Note that at least one --lustre, --nfs, --warehouse or --irods option must be specified with its INPUT_DATA readable from the cluster nodes. In addition to the final report, its source aggregated data will be compressed alongside it, with the extension .dat.gz. Otherwise, the working directory and its contents will be deleted upon successful completion; as such, do not set the output or any logging to be written inside the working directory.

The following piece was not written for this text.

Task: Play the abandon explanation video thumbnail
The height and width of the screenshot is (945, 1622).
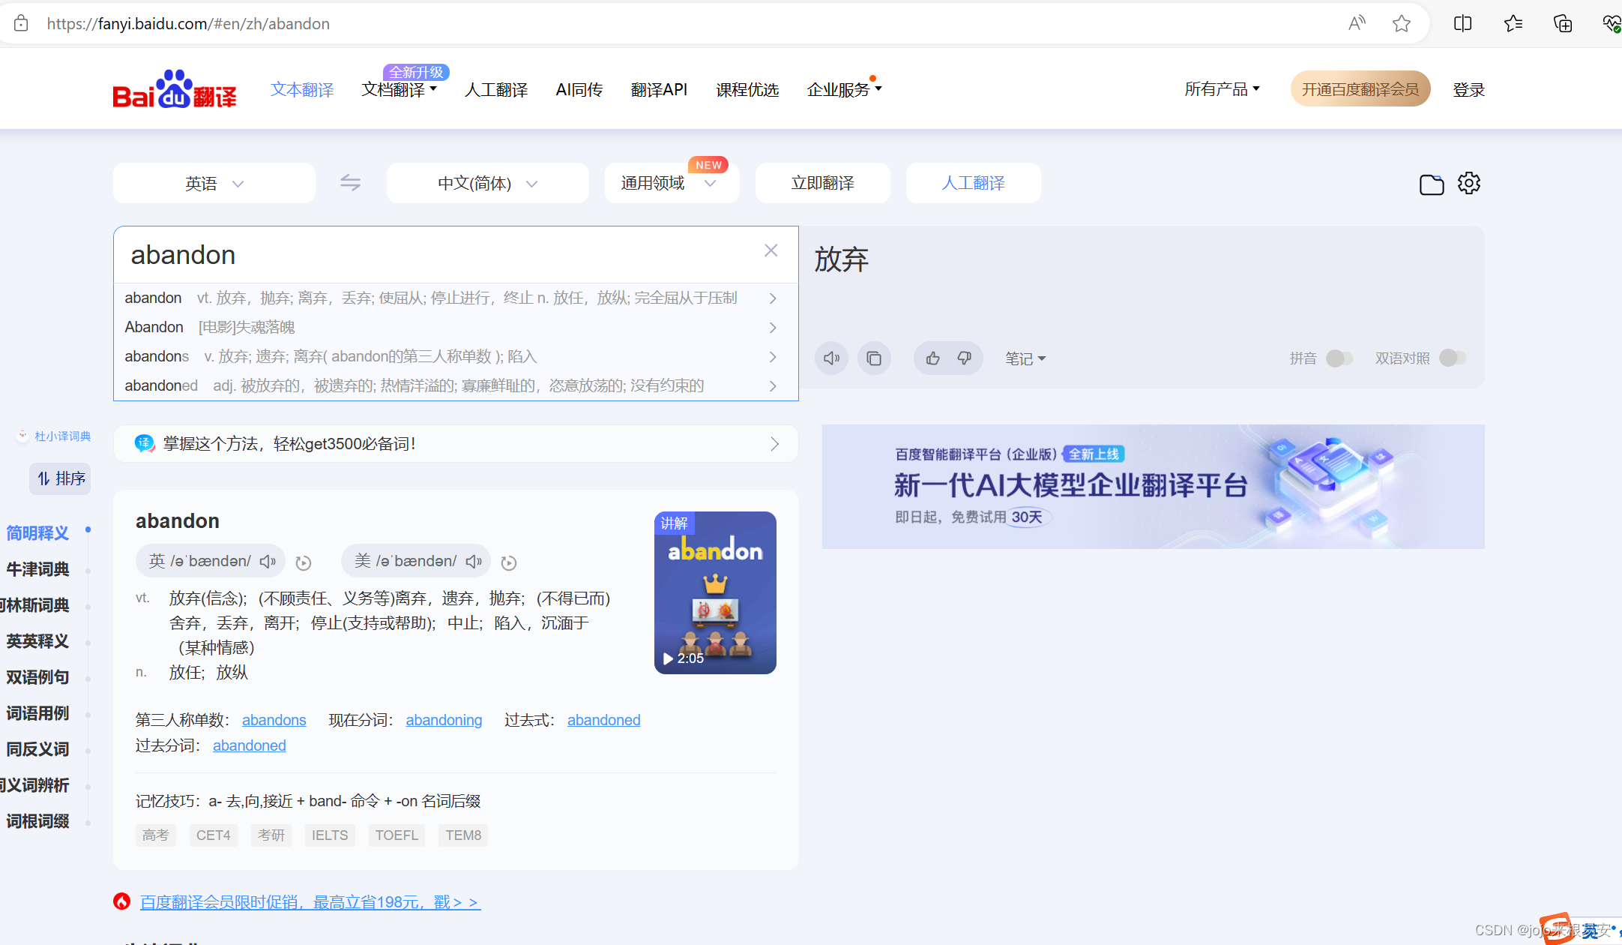Action: coord(715,593)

A number of environment variables can also be set to constrain how aggressively the pipeline utilises the LSF cluster:

Environment Variable Default Behaviour
CHUNK_SIZE 536870912 Approximate input data chunk size (bytes)
MAX_CHUNKS 20 Maximum number of input data chunks
CONCURRENT MAX_CHUNKS Number of chunks to process concurrently

Note that CHUNK_SIZE ought to decrease as MAX_CHUNKS increases, otherwise the constraints won't balance each other; MAX_CHUNKS should not exceed your LSF MAX_JOB_ARRAY_SIZE value. Lowering CHUNK_SIZE should produce output faster, but your cluster administrators and fellow users won't be happy with you! Ideally, CONCURRENT should match the number of chunks produced, but with many chunks, this may cause significant scheduling latency.

The following STEPs make up the pipeline and are run in the following order:

  • split Splits and distributes the decompressed input data for each filesystem type into chunks, based on the aforementioned constraints set by environment variables. Round robin distribution is used to ensure even chunk sizes and heterogeneity, to maintain efficient parallelism in subsequent steps. Please ensure your working directory can contain the decompressed input data for the duration of the pipeline.